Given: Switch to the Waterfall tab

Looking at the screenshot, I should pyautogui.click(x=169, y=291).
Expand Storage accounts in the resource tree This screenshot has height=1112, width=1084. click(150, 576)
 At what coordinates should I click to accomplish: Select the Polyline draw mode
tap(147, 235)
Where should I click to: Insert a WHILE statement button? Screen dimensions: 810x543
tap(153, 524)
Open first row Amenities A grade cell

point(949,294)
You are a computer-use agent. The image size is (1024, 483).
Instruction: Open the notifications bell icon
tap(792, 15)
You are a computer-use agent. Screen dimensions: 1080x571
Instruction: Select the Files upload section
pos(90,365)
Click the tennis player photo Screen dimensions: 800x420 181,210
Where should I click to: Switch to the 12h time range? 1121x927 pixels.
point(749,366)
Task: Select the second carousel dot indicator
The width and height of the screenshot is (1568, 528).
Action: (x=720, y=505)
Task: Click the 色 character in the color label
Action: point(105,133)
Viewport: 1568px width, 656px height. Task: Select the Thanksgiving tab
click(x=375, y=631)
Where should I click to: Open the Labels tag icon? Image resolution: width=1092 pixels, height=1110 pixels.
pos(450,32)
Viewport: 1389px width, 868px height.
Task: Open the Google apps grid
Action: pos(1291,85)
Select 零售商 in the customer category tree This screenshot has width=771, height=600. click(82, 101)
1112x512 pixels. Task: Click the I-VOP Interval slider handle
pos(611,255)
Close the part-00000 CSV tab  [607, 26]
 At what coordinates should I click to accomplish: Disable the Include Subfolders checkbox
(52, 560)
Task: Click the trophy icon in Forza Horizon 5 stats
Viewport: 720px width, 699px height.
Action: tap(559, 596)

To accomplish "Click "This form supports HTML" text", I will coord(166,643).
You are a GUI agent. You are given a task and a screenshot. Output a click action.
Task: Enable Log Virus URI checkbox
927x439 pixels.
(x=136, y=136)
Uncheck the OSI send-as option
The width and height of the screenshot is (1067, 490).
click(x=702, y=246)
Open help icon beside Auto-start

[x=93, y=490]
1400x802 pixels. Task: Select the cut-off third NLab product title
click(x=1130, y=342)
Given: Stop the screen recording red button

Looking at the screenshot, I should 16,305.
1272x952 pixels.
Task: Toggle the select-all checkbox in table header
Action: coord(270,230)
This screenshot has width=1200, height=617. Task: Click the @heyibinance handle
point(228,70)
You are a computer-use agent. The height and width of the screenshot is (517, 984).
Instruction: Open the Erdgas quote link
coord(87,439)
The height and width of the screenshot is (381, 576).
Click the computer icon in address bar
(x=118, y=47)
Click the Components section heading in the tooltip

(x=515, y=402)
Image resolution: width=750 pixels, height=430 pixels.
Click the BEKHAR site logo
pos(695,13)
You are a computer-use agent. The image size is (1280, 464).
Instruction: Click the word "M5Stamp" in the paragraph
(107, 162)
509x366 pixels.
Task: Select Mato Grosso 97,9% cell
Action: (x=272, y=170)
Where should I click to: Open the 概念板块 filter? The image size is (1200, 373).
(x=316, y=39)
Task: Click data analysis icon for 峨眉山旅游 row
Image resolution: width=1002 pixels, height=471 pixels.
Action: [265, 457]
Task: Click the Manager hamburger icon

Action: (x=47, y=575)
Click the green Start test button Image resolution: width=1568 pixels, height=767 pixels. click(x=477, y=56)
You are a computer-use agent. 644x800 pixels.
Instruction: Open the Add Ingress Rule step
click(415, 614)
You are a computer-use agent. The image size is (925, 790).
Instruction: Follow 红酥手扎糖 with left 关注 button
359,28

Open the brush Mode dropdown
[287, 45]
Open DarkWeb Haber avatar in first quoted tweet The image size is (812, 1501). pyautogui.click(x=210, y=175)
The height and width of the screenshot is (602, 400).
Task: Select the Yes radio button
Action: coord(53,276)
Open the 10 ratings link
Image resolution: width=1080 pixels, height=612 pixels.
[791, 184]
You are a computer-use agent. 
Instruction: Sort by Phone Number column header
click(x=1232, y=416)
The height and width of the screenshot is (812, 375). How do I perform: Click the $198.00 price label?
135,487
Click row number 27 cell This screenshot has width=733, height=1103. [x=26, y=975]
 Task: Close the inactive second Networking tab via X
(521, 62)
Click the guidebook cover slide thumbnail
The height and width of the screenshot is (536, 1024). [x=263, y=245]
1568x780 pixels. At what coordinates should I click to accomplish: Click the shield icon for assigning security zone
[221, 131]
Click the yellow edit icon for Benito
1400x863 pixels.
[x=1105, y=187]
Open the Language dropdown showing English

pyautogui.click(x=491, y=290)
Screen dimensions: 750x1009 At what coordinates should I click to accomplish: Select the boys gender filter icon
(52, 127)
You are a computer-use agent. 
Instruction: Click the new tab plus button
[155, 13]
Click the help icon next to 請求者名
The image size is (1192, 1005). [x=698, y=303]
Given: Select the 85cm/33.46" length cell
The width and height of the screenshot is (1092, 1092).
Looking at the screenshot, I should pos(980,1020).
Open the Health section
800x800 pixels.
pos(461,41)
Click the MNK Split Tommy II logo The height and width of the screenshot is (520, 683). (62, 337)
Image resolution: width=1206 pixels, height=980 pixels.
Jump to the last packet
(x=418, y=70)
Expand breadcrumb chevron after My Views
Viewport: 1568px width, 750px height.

Problem description: Would you filter the records and copy out each line containing "Expand"?

Expected answer:
Expand Storage accounts in the resource tree This screenshot has height=1112, width=1084. click(150, 576)
Expand breadcrumb chevron after My Views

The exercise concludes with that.